Abstract
Purpose :
Fluorescence lifetime imaging ophthalmoscopy (FLIO) allows for unprecedented temporal resolution of the macular fluorescence signal. Current visualization techniques for FLIO rely on hand-adjusted parameters that may not be reproducible. Here we fully-automate the visualization of FLIO data by embedding in a lower dimensional space, merging 1-D autoencoder and classification deep learning networks.
Methods :
FLIO images were collected from healthy (n=91), MacTel (n=128) and AMD (n=30) eyes for the short (f1) and long (f2) spectral channels (each with 1024 time bins).
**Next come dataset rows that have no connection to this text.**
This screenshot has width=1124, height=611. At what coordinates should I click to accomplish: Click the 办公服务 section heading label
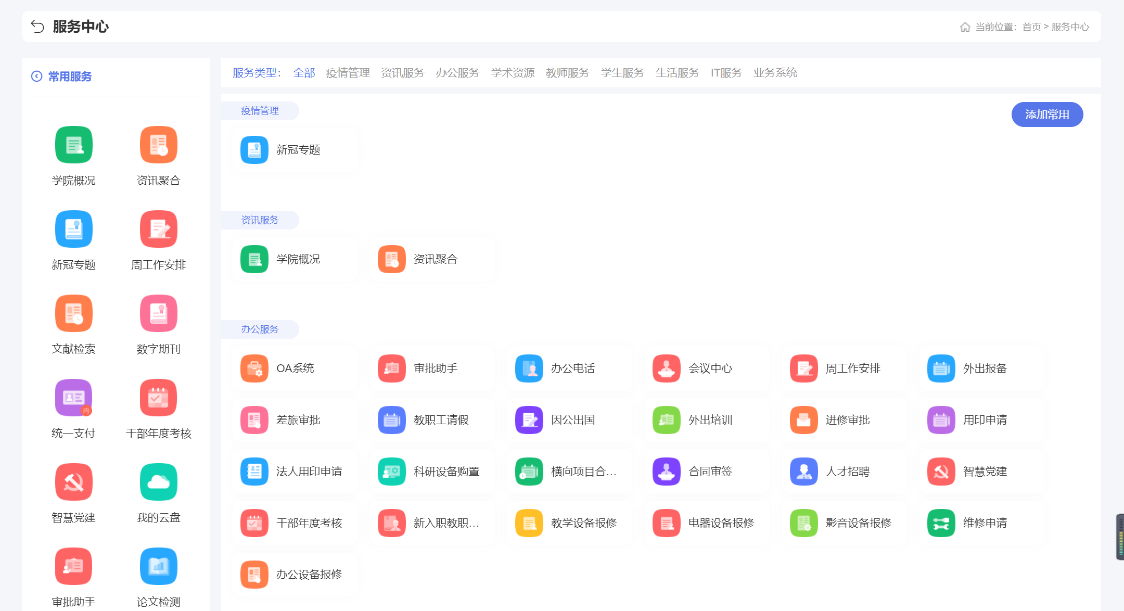(x=260, y=329)
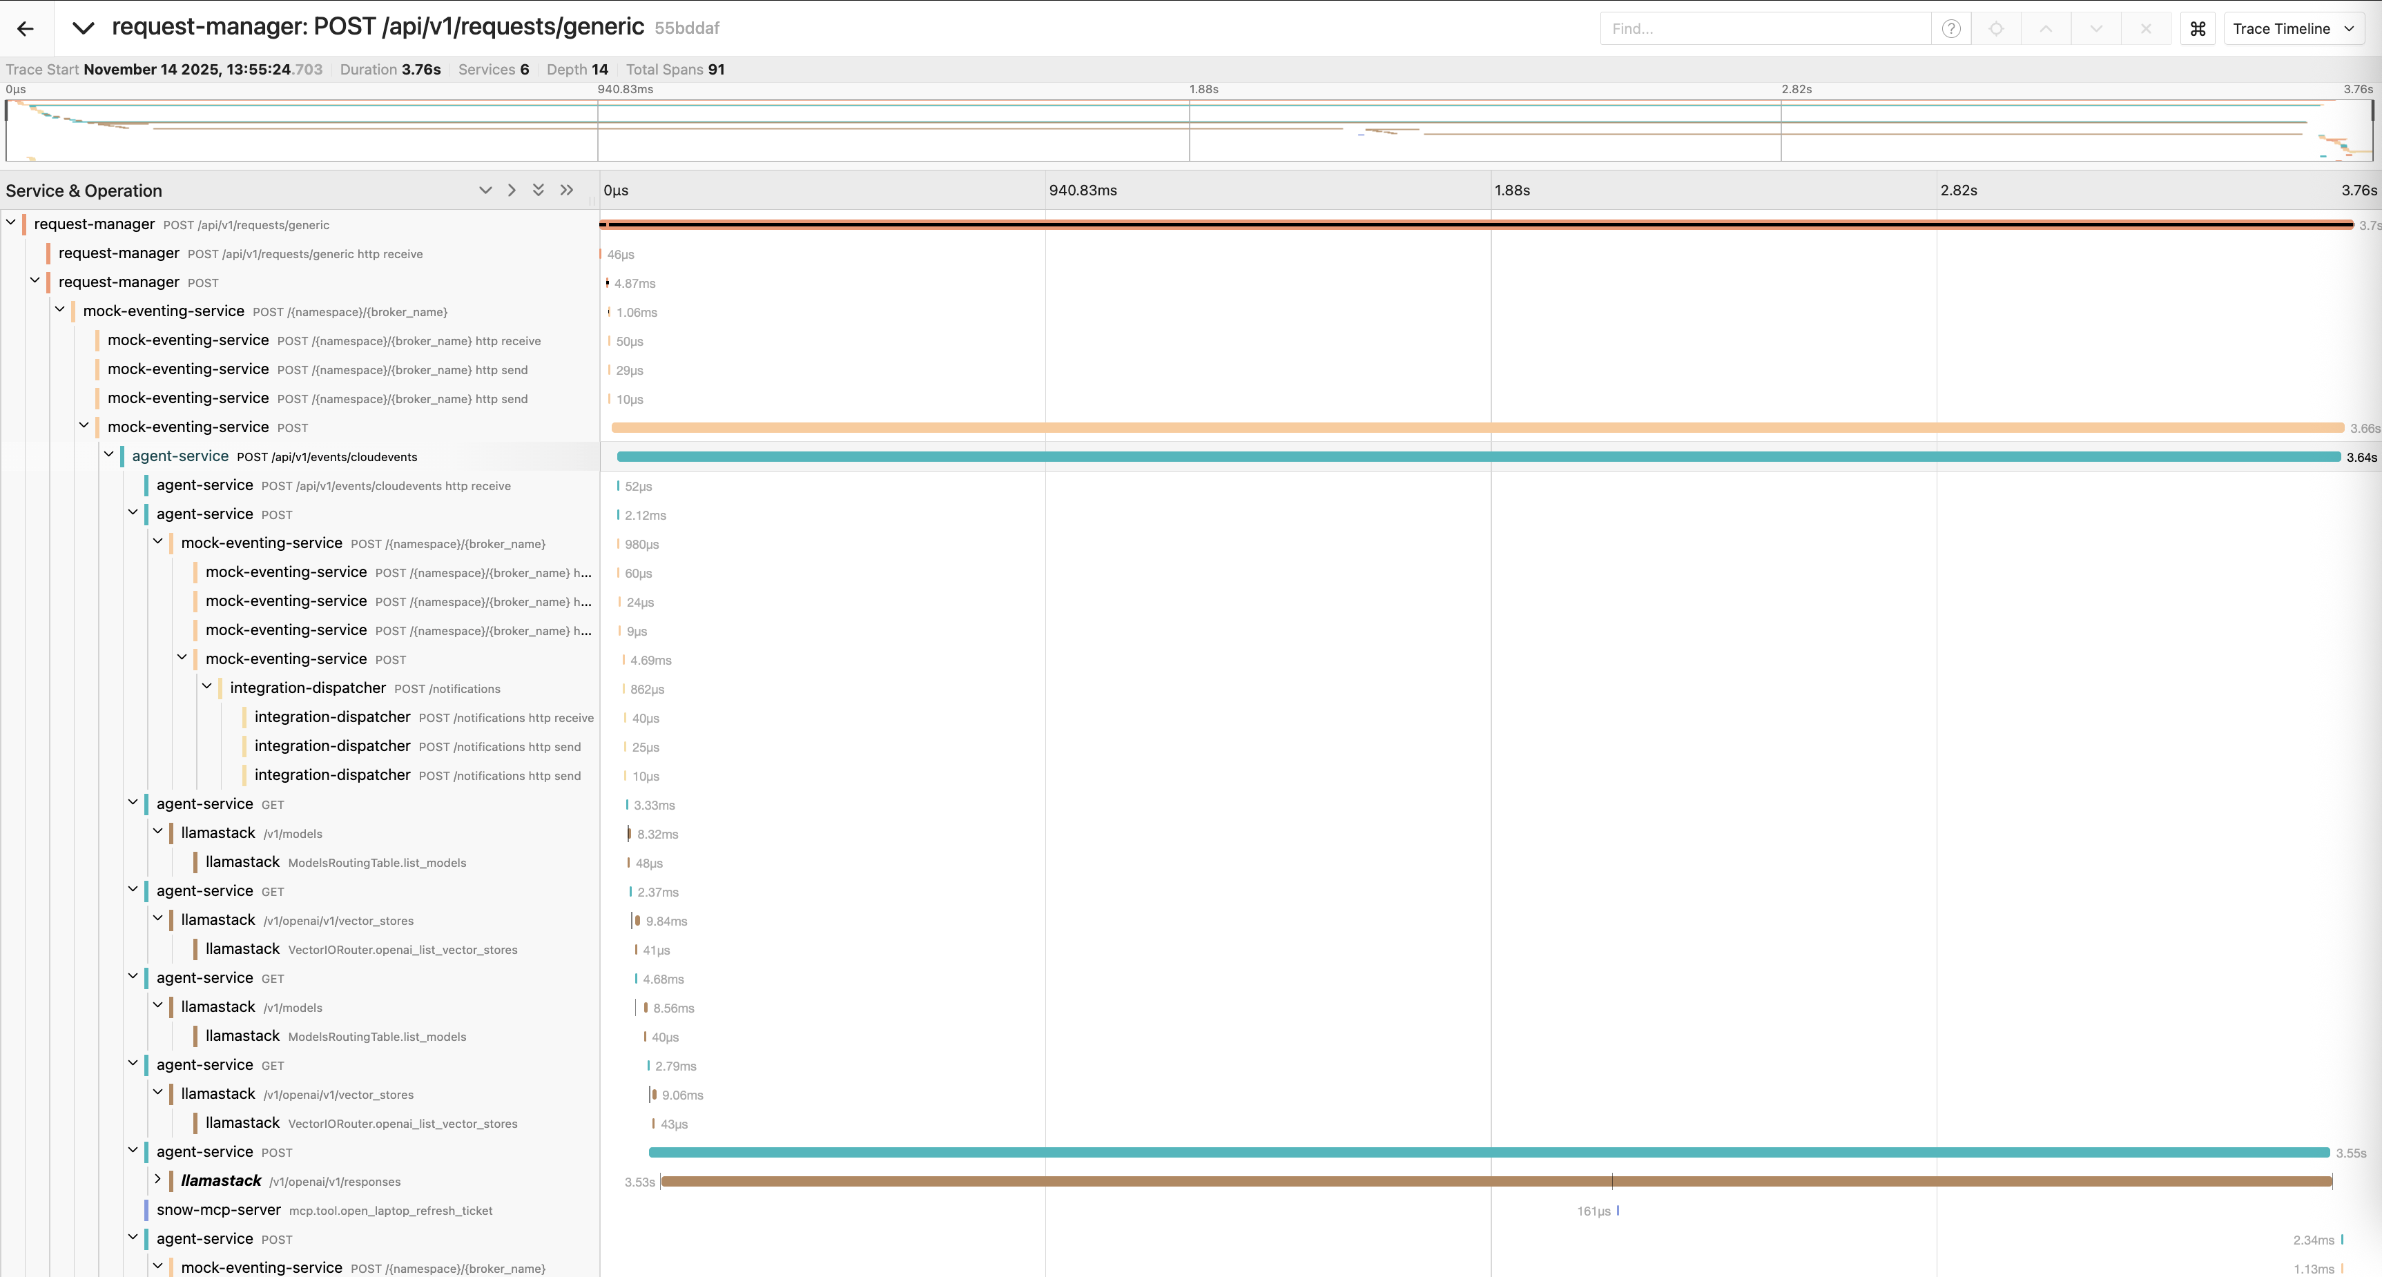Clear the search using the X icon
The height and width of the screenshot is (1277, 2382).
click(x=2145, y=28)
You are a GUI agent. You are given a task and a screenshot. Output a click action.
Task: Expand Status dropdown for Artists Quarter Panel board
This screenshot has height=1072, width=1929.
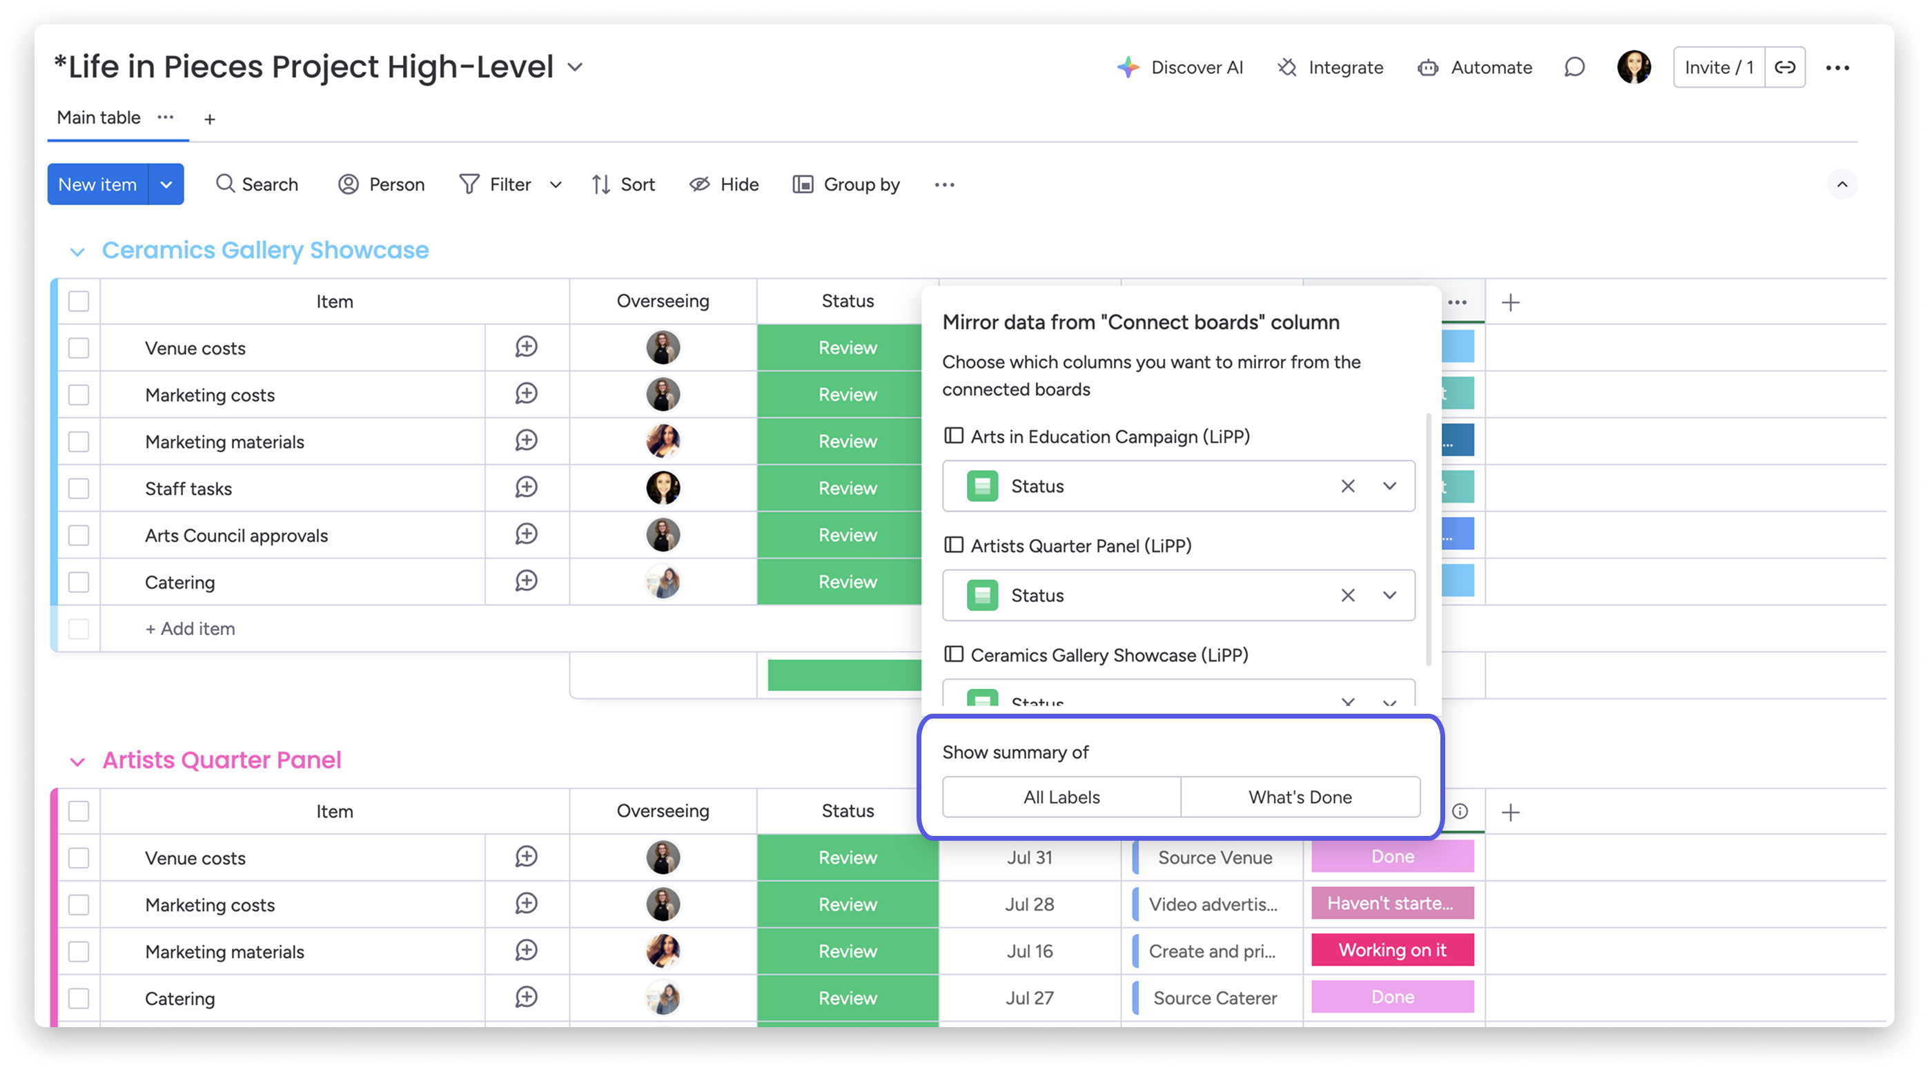coord(1390,596)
The images were patient-split 80/20 into training and validation sets. Labels for vessels were segmented using a threshold on the mean across time. A parafoveal window of 64x64 pixels was extracted from each train subject and each pixel time course (f1 and f2) was truncated to 512 time points and labeled as either: Healthy, MacTel, AMD, or vessel. The f1 and f2 time courses were embedded into two dimensions with parallel autoencoders linked through a 4-class classification head (see Figure 1A). The whole validation images (256x256) were embedded into four dimensions (two each for f1 and f2) and visualized.
Results :
We achieved a validation accuracy of 80.0% and correlation coefficients of 0.911 and 0.957 between the true and decoded time courses for f1 and f2, respectively (Fig 1B). The examples of the decoded time courses are more smooth but preserve the shape of the true FLIO time courses (Fig 1C). The example MacTel embeddings show changes in the perifoveal area while the example AMD embeddings show a more widespread alteration throughout the macula (Fig 2).
Conclusions :
Utilizing autoencoders linked with a classification head, we created an embedding that is sufficient to recover the original signal (autoencoder) and is designed to be disease specific (classification). This fully-automated approach may enable FLIO to be used as a biomarker in future clinical studies.
This abstract was presented at the 2022 ARVO Annual Meeting, held in Denver, CO, May 1-4, 2022, and virtually.